Reading text:
━━━

How to combine TaskT with the monad instance of Trampoline to get stackless async computations?

2
votes

Trampoline is a monad and adds stack-safety to a monad transformer stack. It achieves this by relying on a special interpreter (monadRec), which is fed with the result of a monadic computation (actually it is a specialized version of the free monad pattern). For this reason the Trampoline monad must be the outermost monad, that is the base monad of the transformer stack.

In the following setting TaskT (which is essentially Cont with sharing) is the monad transformer and Trampoline the base monad:

// TASK

const TaskT = taskt => record(
  TaskT,
  thisify(o => {
    o.taskt = k =>
      taskt(x => {
        o.taskt = k_ => k_(x);
        return k(x);
      });

    return o;
  }));

// Monad

const taskChainT = mmx => fmm =>
  TaskT(k =>
    mmx.taskt(x =>
      fmm(x).taskt(k)));

const taskOfT = x =>
  TaskT(k => k(x));

// Transformer

const taskLiftT = chain => mmx =>
  TaskT(k => chain(mmx) (k));

// auxiliary functions

const taskAndT = mmx => mmy =>
  taskChainT(mmx) (x =>
    taskChainT(mmy) (y =>
      taskOfT([x, y])));

const delayTaskT = f => ms => x =>
  TaskT(k => setTimeout(comp(k) (f), ms, x));

const record = (type, o) => (
  o[Symbol.toStringTag] = type.name || type, o);

const thisify = f => f({});

const log = (...ss) =>
  (console.log(...ss), ss[ss.length - 1]);

// TRAMPOLINE

const monadRec = o => {
  while (o.tag === "Chain")
    o = o.fm(o.chain);

  return o.tag === "Of"
    ? o.of
    : _throw(new TypeError("unknown trampoline tag"));
};

// tags

const Chain = chain => fm =>
  ({tag: "Chain", fm, chain});


const Of = of =>
  ({tag: "Of", of});

// Monad

const recOf = Of;

const recChain = mx => fm =>
  mx.tag === "Chain" ? Chain(mx.chain) (x => recChain(mx.fm(x)) (fm))
    : mx.tag === "Of" ? fm(mx.of)
    : _throw(new TypeError("unknown trampoline tag"));

// MAIN

const foo = x =>
  Chain(delayTaskT(x => x) (0) (x)) (Of);

const bar = taskAndT(
  taskLiftT(recChain) (foo(1)))
    (taskLiftT(recChain) (foo(2))); // yields TaskT

const main = bar.taskt(x => Of(log(x))); // yields Chain({fm, chain: TaskT})

monadRec(main); // yields [TaskT, TaskT] but [1, 2] desired

This is not what I want, because the Trampoline forces evaluation before the event loop receives the result of the asynchronous tasks. What I need is the other way around but as I've already mentioned there is no TrampolineT transformer. What am I missing?

━━━

Word and element pointing entries:
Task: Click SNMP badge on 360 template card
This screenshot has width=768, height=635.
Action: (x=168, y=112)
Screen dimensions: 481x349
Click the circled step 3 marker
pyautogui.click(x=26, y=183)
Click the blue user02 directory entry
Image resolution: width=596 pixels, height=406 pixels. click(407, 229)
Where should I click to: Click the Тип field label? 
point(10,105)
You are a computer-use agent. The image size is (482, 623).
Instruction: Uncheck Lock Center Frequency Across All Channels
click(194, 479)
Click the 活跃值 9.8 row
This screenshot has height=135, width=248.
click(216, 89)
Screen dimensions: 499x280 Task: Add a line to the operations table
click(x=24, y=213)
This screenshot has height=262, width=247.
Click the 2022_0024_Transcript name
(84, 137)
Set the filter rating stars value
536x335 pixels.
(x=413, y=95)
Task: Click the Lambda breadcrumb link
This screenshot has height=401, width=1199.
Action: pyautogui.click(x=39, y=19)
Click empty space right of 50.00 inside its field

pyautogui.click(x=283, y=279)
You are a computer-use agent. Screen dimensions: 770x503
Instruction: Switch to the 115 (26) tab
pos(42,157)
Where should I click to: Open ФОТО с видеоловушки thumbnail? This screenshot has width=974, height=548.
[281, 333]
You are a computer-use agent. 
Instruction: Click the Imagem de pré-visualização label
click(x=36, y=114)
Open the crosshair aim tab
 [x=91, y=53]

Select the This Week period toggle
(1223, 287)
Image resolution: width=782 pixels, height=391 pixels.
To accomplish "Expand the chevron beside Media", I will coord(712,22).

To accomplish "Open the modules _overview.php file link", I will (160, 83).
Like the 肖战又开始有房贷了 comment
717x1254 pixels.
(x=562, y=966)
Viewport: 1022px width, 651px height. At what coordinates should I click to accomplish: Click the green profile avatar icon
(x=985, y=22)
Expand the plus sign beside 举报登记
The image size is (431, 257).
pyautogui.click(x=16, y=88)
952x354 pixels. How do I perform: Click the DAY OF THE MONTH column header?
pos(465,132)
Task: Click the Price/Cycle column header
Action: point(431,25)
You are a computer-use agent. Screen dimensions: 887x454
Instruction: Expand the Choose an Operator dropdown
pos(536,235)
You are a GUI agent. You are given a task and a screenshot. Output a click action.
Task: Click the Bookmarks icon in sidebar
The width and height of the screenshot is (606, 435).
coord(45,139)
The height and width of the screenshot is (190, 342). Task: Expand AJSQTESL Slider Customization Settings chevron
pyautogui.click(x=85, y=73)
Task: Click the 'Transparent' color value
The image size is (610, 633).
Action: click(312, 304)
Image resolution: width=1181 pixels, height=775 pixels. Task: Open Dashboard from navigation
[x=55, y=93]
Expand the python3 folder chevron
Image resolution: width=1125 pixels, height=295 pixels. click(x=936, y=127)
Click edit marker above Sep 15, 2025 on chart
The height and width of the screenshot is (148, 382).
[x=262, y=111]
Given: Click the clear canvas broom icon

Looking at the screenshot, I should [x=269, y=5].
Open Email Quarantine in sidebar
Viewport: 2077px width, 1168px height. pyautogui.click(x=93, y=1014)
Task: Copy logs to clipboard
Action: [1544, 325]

━━━

Goals:
1 - Answer these from the thread about combining TaskT with Trampoline:
(a) What is TaskT said to essentially be?
(b) What does the call to monadRec(main) yield, and what result is desired instead?
(c) What transformer does the thread say does not exist?
2 - In the thread about combining TaskT with Trampoline, rewrite the part that opens with the words containing "How to combine" and closes with "the transformer stack.", putting "evaluator" in place of "interpreter".
3 - Continue the thread about combining TaskT with Trampoline from the point where it stops.

Response list:
1 -
(a) Cont with sharing.
(b) It yields [TaskT, TaskT], but [1, 2] is desired.
(c) A TrampolineT transformer.

2 -
How to combine TaskT with the monad instance of Trampoline to get stackless async computations?

2
votes

Trampoline is a monad and adds stack-safety to a monad transformer stack. It achieves this by relying on a special evaluator (monadRec), which is fed with the result of a monadic computation (actually it is a specialized version of the free monad pattern). For this reason the Trampoline monad must be the outermost monad, that is the base monad of the transformer stack.

3 -
1
javascriptfunctional-programmingmonadsmonad-transformerstrampolines
The problem seems to be foo which return a TaskT wrapped in a Chain and this wrapped TaskT is completely decoupled from the TaskT chain and is thus never evaluated/fired. Consequently, foo's behavior is not the root of the problem but just a follow-up error.Iven Marquardt
Getting closer: The interpreter must be called within the final continuation. I don't know yet whether I can achieve the desired behavior using my current implementation or whether I have to construct a TrampolineT transformer for this special case..Iven Marquardt

1 Answers

2
votes

There are several issues in this code snippet.

Issue #1: There is no monad transformer for IO (i.e. Task)

It's well known that there is no monad transformer for IO.[1] Your TaskT type is modeled after ContT, and ContT is indeed a monad transformer. However, you're using TaskT to perform asynchronous computations such as setTimeout, which is where the problem arises.

Consider the definition of TaskT, which is similar to ContT.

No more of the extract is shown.